--- DATA FOR THIS EXERCISE Enclosed Below ---

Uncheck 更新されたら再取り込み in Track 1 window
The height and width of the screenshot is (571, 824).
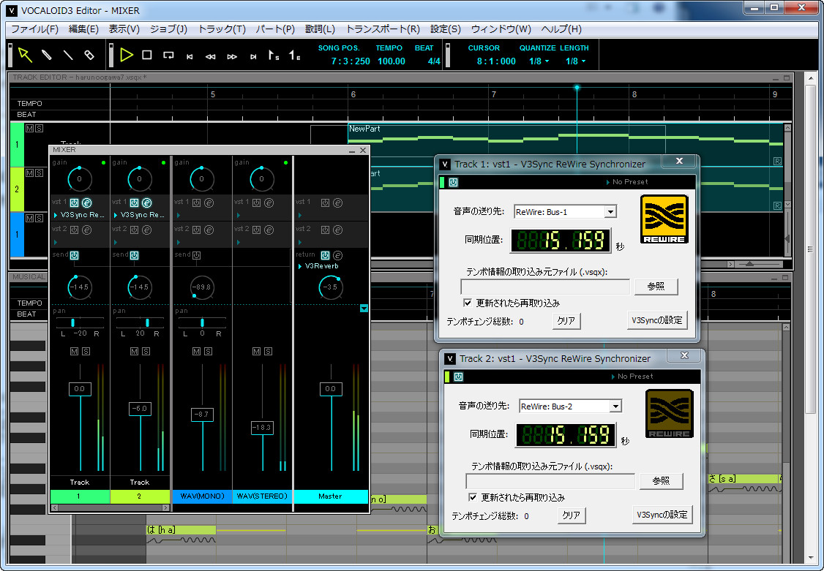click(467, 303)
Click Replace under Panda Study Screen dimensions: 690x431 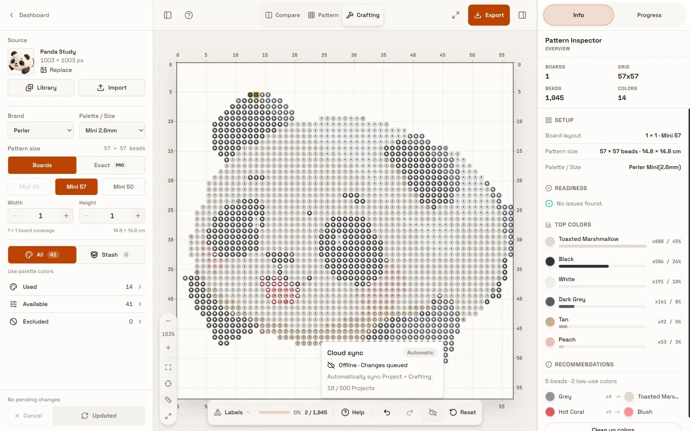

--- End of Enclosed DATA FOR THIS EXERCISE ---
--- DATA FOR THIS EXERCISE Enclosed Below ---

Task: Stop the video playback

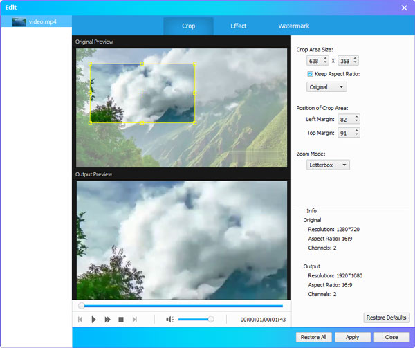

--- End of Enclosed DATA FOR THIS EXERCISE ---

◆ TASK PROMPT
Reproduce exactly the lines above starting at the line containing "The height and" and ending at the line containing "Click Replace under", including both, but not the pictures.

◆ OUTPUT FOR THIS TASK
The height and width of the screenshot is (571, 824).
click(467, 303)
Click Replace under Panda Study Screen dimensions: 690x431 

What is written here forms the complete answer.